Art has been traded as an investment for years even if never fully accepted by banks as investment grade against which any were prepared to lend money other than in special circumstances a few private banks. This always seemed silly to me as lending up to 25% of the auction house value of works by household name artists always seemed a safe bet to me. High risers other than the creme de la creme of the classics have been post-WWII American Expressionists, Pop Art (e.g. Warhol) and contemporary Pop Art that is often mistakenly called conceptual (e.g. Hirst who sold $178m this year of which $111m at auction) and Kitsch Art (e.g. Koons, $47m this year in sales) and Asian derivatives (e.g. Chinese). Both Hirst and Koons are reputedly $billionaires and they are not the only ones; so too are many collectors and more than a handful of gallerists. For years it has been possible to follow price trends, do charting and detect buy and sell signals for thousands of artists and millions of works of all kinds. The two artists with the biggest number of shows a year (over 350) are Beuys and Warhol (both 20 years dead). In Beuys' case (he being the most complex and multifaceted of all artists since Da Vinci) his total oeuvre is worth some $6bn+ but most of it by value lies in large public and a few private collections. The total capitalisation value of investment grade art is undoubtedly somewhere in the low $trillions with 90% locked up in museum collections. In Switzerland alone this decade some $5bn is being inherited by the next generation of collectors. There is money in them thar hills but only for the most intrepid; not many can become a Saatchi or a Count Panza or a Guggenheim, or a Mrs Richard Fuld.

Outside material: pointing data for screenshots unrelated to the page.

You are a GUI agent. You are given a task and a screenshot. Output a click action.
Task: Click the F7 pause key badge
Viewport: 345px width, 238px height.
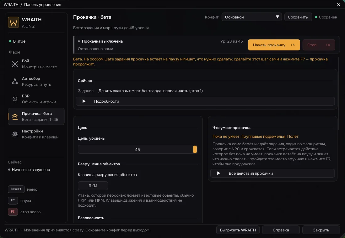click(x=13, y=200)
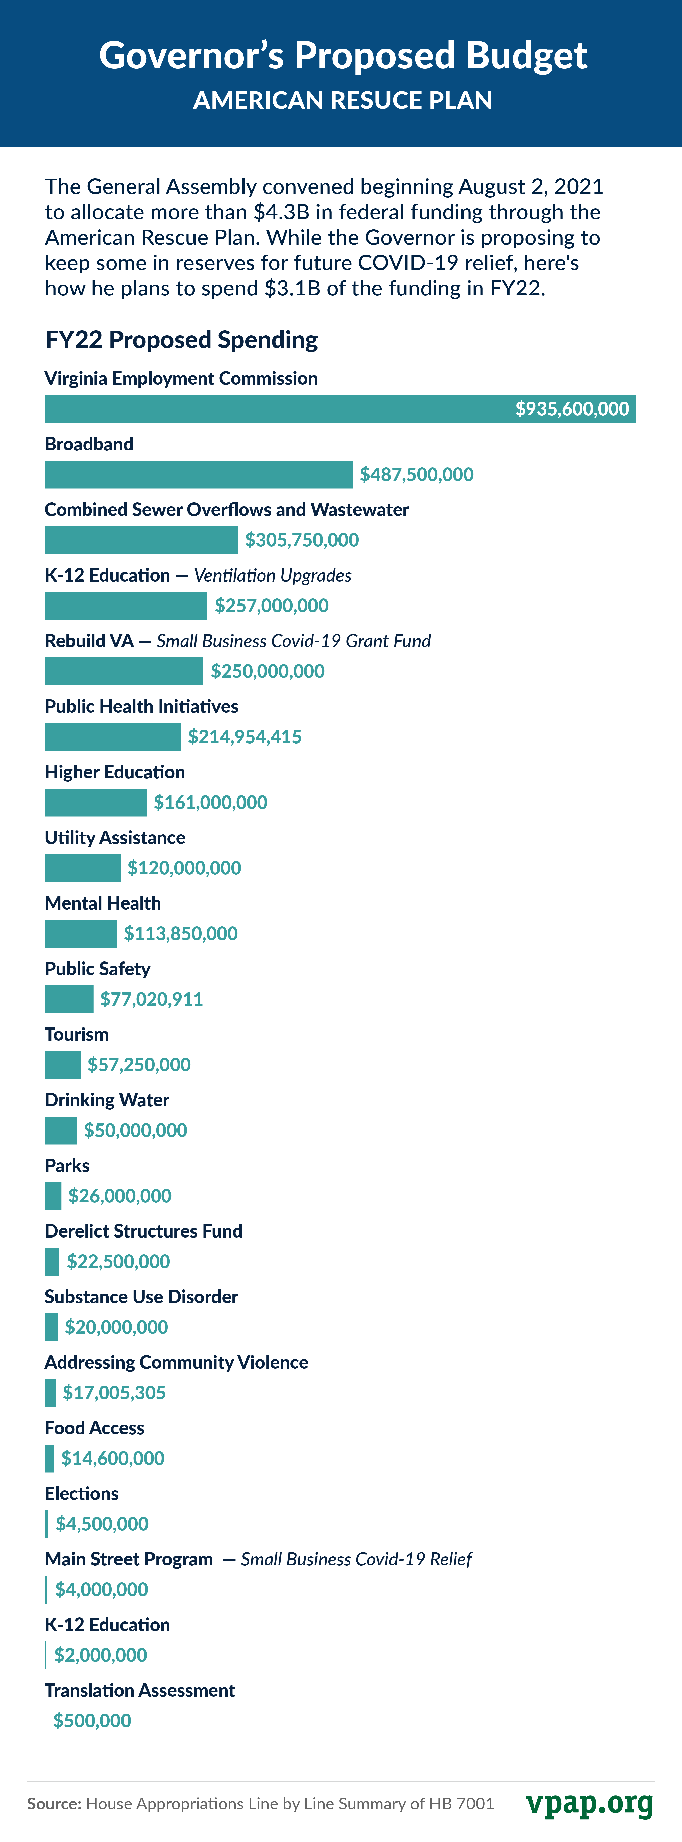Image resolution: width=682 pixels, height=1842 pixels.
Task: Select the Rebuild VA $250,000,000 bar
Action: pos(123,671)
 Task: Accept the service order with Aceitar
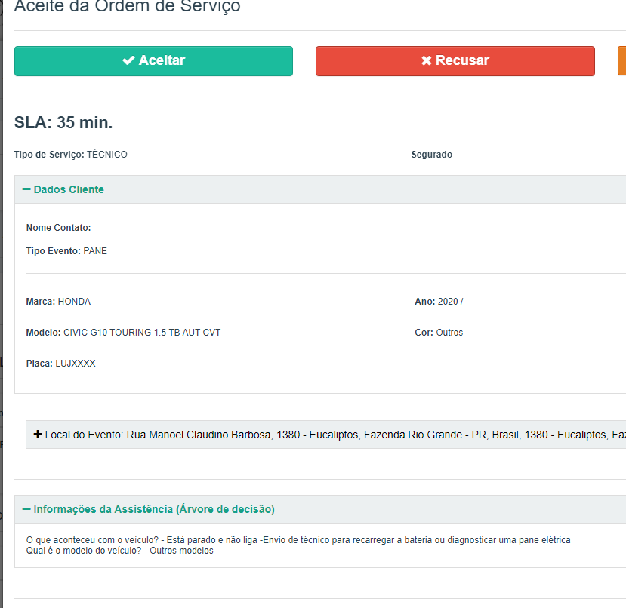153,60
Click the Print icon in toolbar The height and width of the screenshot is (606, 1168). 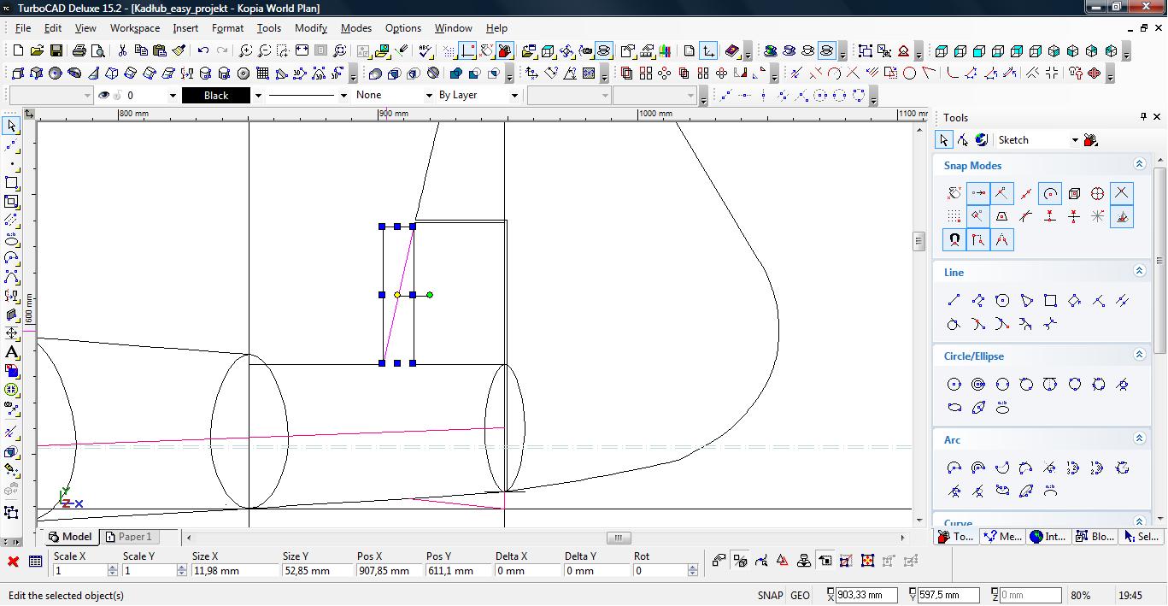[x=79, y=51]
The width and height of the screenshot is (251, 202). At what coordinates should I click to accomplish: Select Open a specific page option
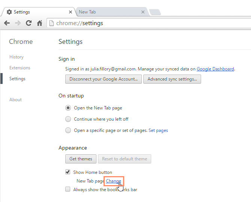[68, 130]
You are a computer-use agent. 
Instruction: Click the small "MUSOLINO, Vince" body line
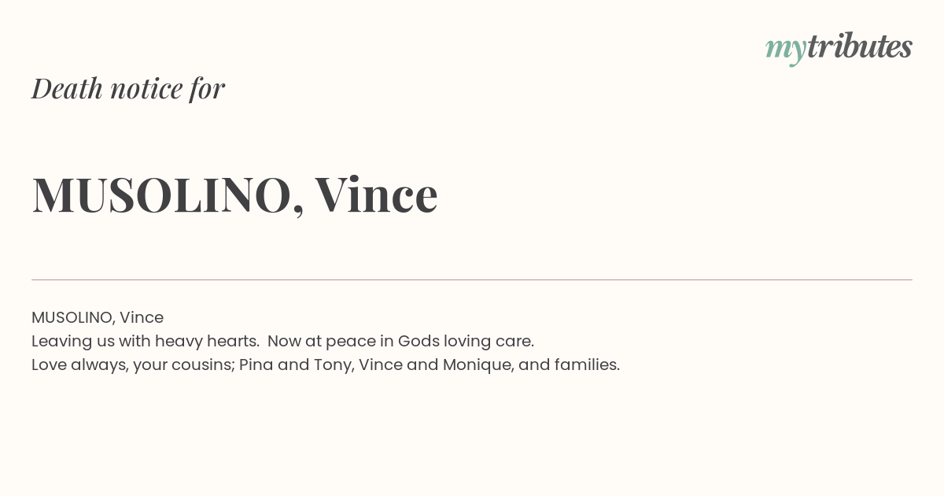tap(98, 318)
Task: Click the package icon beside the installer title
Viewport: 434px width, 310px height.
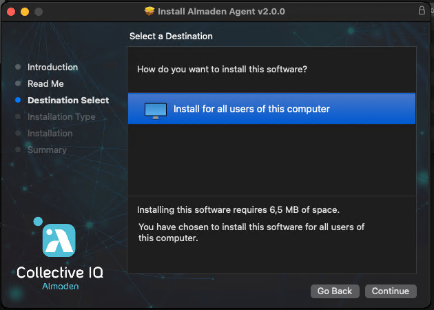Action: 149,12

The Intrade contracts start trading tomorrow. The move is said to be part of the trend, if a bit late in the day, for art to be viewed as an asset class with the development of art funds and art prices indices. Art funds have been around for a long time and some beauties are about to be unloaded in the auction rooms. It is a luxury and illiquid market however that is very sensitive to only the last prices for directly comparable items at the last auction. This is an asset class with a myriad of sub-classes - hard to commoditise and standardise. Like property it tends to be a long term play except in brief periods of market hype - usually when somewhere in the world there is a sudden production of nouveaux riches. When the dot-com bubble burst in 20021, the art market cried collectively as $billions in stock options that would have been converted and spent in the world's art markets suddenly were worthless. The fact is this can also happen to the art if you borrow heavily to buy it and can't afford to wait for years for prices to recover after a fall.
I've often advocated that artists and galleries whose revenues are volatile should issue bonds when they sell artworks offering to buy them back for a certain price in 10 years thereby doing two things, avoiding tax and putting some certainty into the market.

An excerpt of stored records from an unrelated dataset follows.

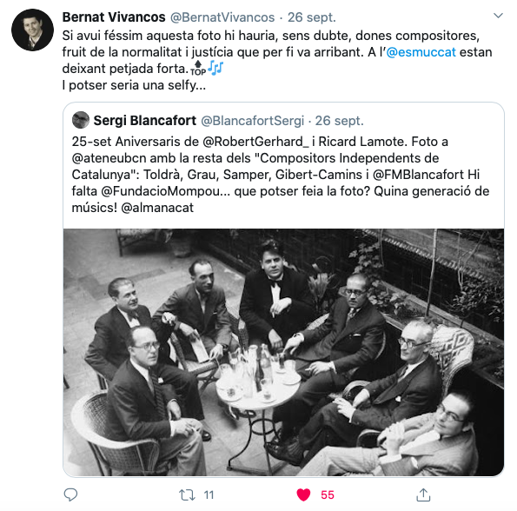The image size is (517, 511).
Task: Open the @BlancafortSergi handle
Action: pos(252,121)
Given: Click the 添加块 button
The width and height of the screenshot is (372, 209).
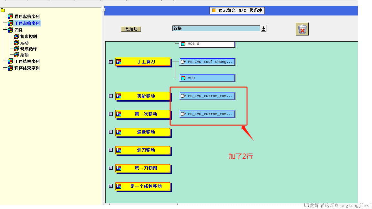Looking at the screenshot, I should [x=131, y=29].
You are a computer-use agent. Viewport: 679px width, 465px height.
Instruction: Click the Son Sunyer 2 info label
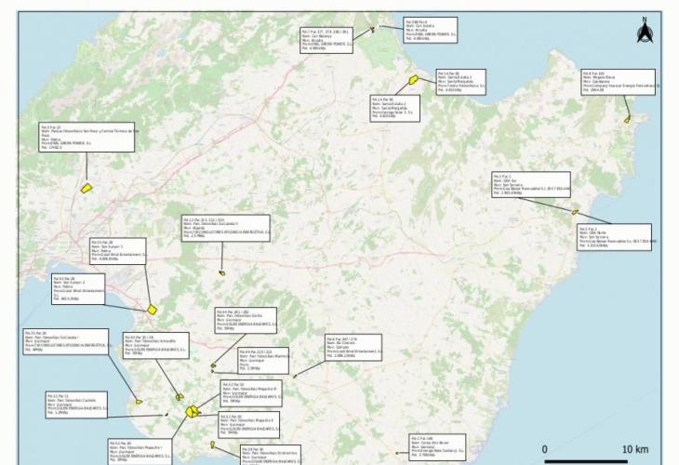pyautogui.click(x=81, y=289)
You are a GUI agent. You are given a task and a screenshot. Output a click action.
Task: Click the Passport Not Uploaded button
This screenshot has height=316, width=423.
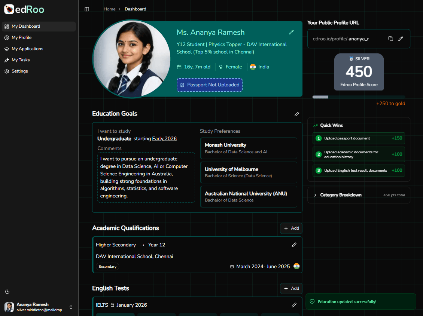click(x=209, y=85)
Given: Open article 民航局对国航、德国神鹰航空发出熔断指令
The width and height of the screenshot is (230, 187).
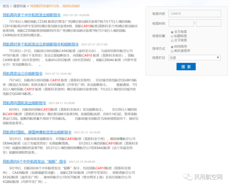Looking at the screenshot, I should pyautogui.click(x=37, y=132).
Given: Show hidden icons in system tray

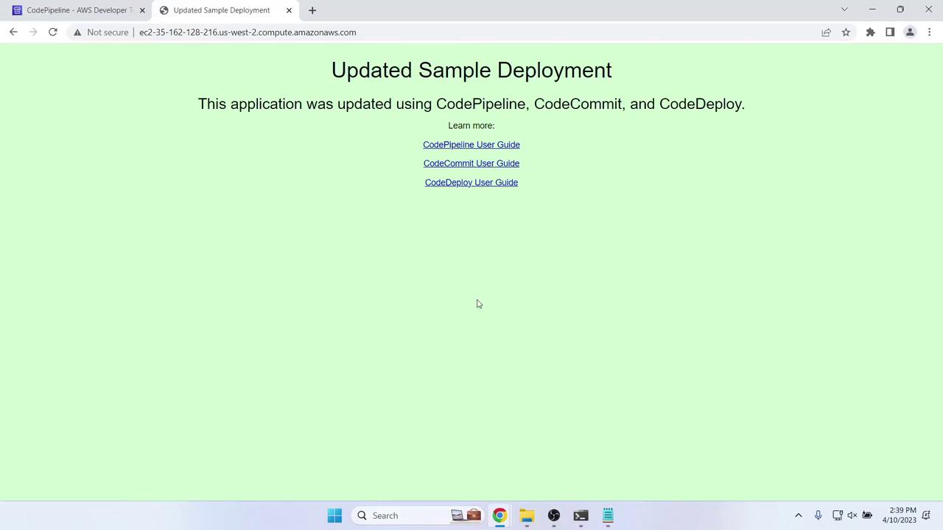Looking at the screenshot, I should tap(798, 515).
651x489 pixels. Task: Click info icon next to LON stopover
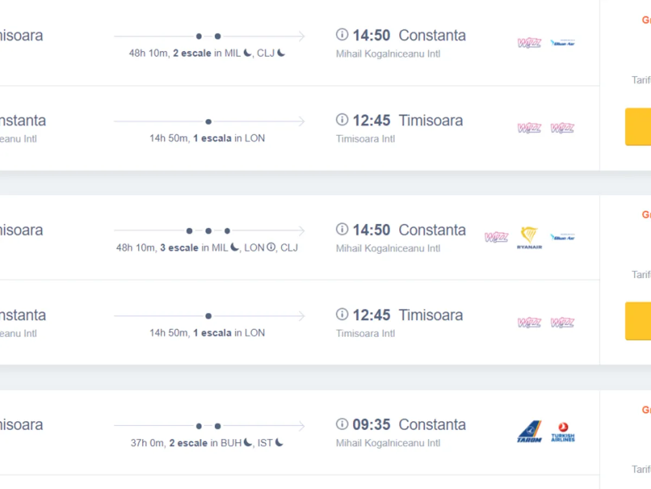pyautogui.click(x=271, y=247)
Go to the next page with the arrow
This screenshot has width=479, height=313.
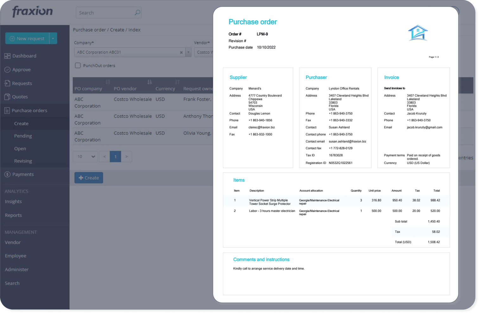126,156
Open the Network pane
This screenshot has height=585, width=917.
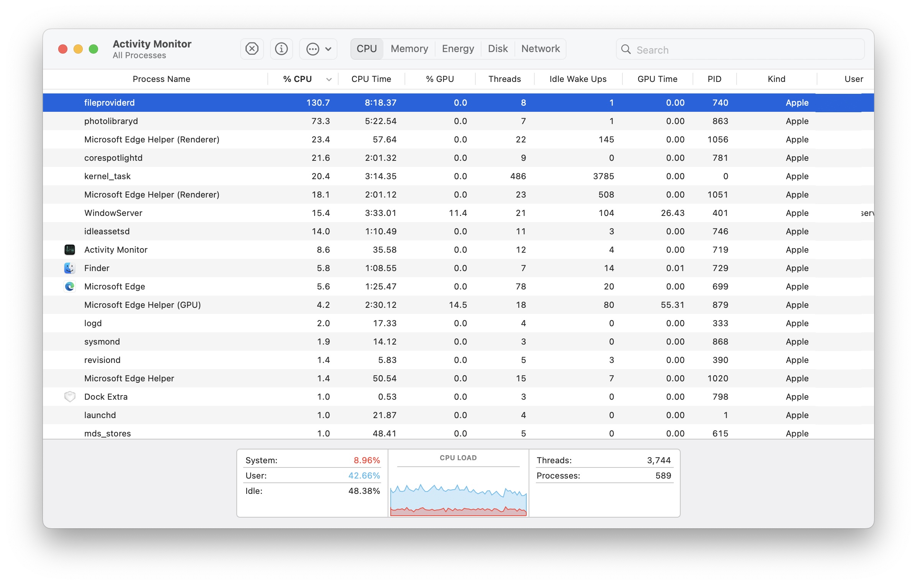540,49

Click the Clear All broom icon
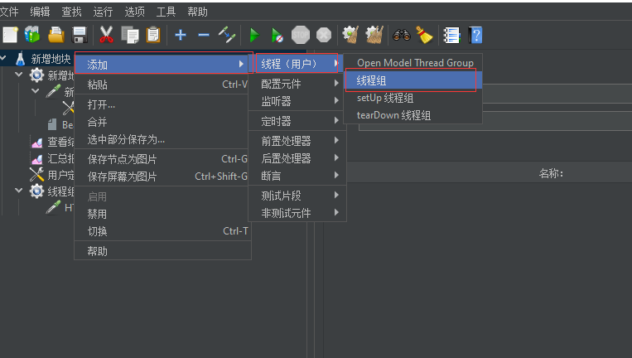424,35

Chad (hanging) Rigetti, VP Bus. Dev. at Intrade, said: “The idea to create a price-transparent, liquid tradable art-based derivative occurred to me after reading about hedge fund billionaire Kenneth Griffin’s purchase of Jasper Johns’ ‘False Start’ for $80m in the fall of 2006 ... Creating a product that would bridge two circles – collectors and financiers – seemed obvious.” Haha - a ptltab deriv. might work since it is not cash market invested which would be beyond most people's wallets. He said investment strategies had become increasingly quantitative, and at the same time high-end art was being bought by people who had made money from such strategies. He thought these people would be natural candidates to buy art futures contracts. Of course, why not; Quantity over quality has got to work every time. “There has been an influx of financially savvy and technically savvy investors, which has led to the demand for this type of instrument,” he said. Yes, but where's the pleasure in hanging a derivative instrument on the wall that is not signed by the artist?